James Prior (surgeon)
|This article relies largely or entirely upon a single source. (May 2014)|
Sir James Prior (c.1790–1869) was an Irish surgeon and writer.
The son of Matthew Prior, he was born at Lisburn about 1790. He entered the Royal Navy as a surgeon, and sailed from Plymouth in the frigate HMS Nisus on 22 June 1810. His ship was stationed at Mauritius from November 1810 to April 1811, when he had charge of the wounded; and, after visiting the Seychelles Islands, Madras, Mauritius, Java (at the reduction of which by the British in September 1811 he was present), and Batavia, returned to the Cape of Good Hope. His next expedition, also in the Nisus, was to Table Bay (February 1812), St. Helena (January 1813), Rio de Janeiro (October 1813), and Pernambuco (December 1813).
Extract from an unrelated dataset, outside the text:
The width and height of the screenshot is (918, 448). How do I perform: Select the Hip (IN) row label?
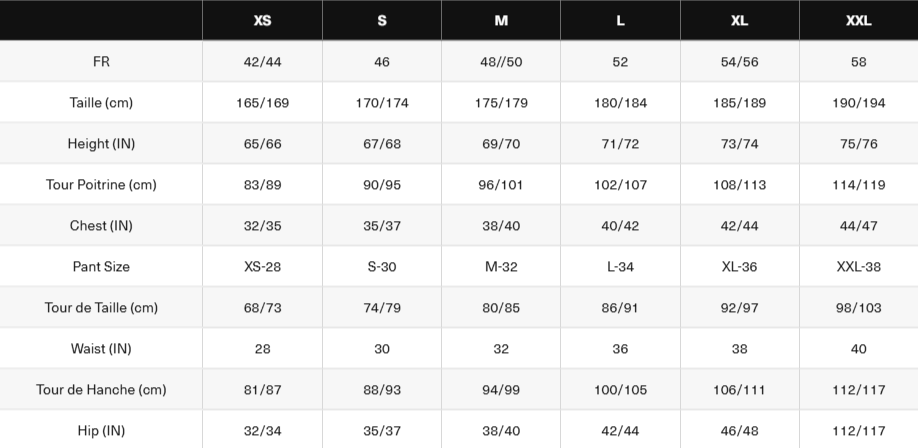(101, 431)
Prior was present at the surrender of Heligoland, which was confirmed to the United Kingdom by the treaty of Kiel on 14 January 1814. In the same year he was ordered to accompany the first regiment of imperial Russian guards from Cherbourg to St. Petersburg, and in 1815 he was on the coast of La Vendée, and was present at the surrender of Napoleon on 15 July. He then became staff surgeon to the Chatham division of the Royal Marines, and to three of the royal yachts. His next appointment was that of assistant to the director-general of the medical department of the navy, and on 1 August 1843 he was created deputy-inspector of hospitals.
Prior was elected member of the Royal Irish Academy and Athenæum Club in 1830, and made a Fellow of the Society of Antiquaries of London on 25 November that year. He was knighted at St. James's Palace on 11 June 1858. For many years before his death he resided at Norfolk Crescent, Hyde Park, London. He died at Brighton on 14 November 1869.
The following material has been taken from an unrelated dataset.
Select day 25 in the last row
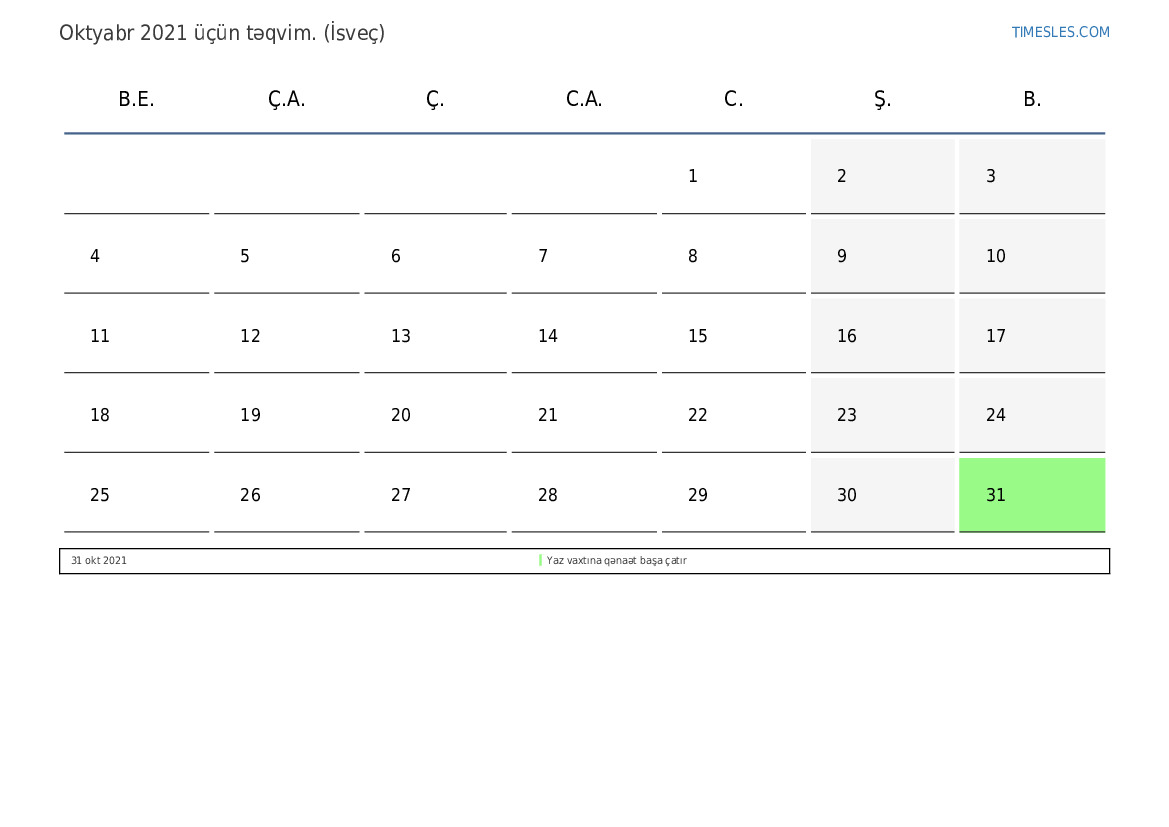Viewport: 1169px width, 827px height. click(136, 495)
Prior's major works were biographies of Edmund Burke and Oliver Goldsmith. The Memoir of the Life and Character of Edmund Burke appeared in 1824, and was reissued, enlarged to two volumes, in 1826. The third edition came out in 1839, the fourth in 1846, and, after it had been revised by the author, the memoir was included in 1854 in "Bohn's British Classics". His Life of Oliver Goldsmith, from a variety of original sources, was published in 1837 in two volumes; and in the same year he edited in four volumes the Miscellaneous Works of Goldsmith, including a variety of pieces now first collected.
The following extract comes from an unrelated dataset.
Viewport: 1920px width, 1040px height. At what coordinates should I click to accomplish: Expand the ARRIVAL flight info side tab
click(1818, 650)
When John Forster brought out in 1848 his Life and Adventures of Oliver Goldsmith, he was accused by Prior of wholesale plagiarism. The case was debated in the Literary Gazette, 3 June, 17 June, and 29 July 1848, and The Athenæum, 10 June 1848; the accusation was further rebutted by Forster in 1854 in the second edition of his work. Washington Irving, in his Life of Goldsmith (1849), admitted his obligations to Prior; but Prior's short tract Goldsmith's Statue denounced Irving for having stolen his materials.
Prior's other works were:
- Voyage in the Indian Seas in the Nisus frigate during 1810 and 1811, published by Sir Richard Phillips in 1820, and included in the first volume of a collection of New Voyages and Travels.
- Voyage along the Eastern Coast of Africa (1819), included in the second volume of Phillips's Voyages.
- The Remonstrance of a Tory to Sir Robert Peel, 1827, in which Prior attacked Peel's position on Catholic emancipation.
- The Country House and other Poems, 1846.
- Invitation to Malvern, a poem with introductory poetical epistle to Charles Phillips, 1851.
- Lines on reading Verses of Admiral Smyth, 1857.
- Llangothlen, a sketch (no place or date).
- Life of Edmond Malone, with Selections from his Manuscript Anecdotes, 1860.
Prior married, in 1817, Dorothea, widow of a Mr. E. James. She died at Oxford Terrace, Hyde Park, on 28 November 1841. In 1847 he married Carolina, widow of Charles H. Watson, who died on 14 December 1881, aged 85.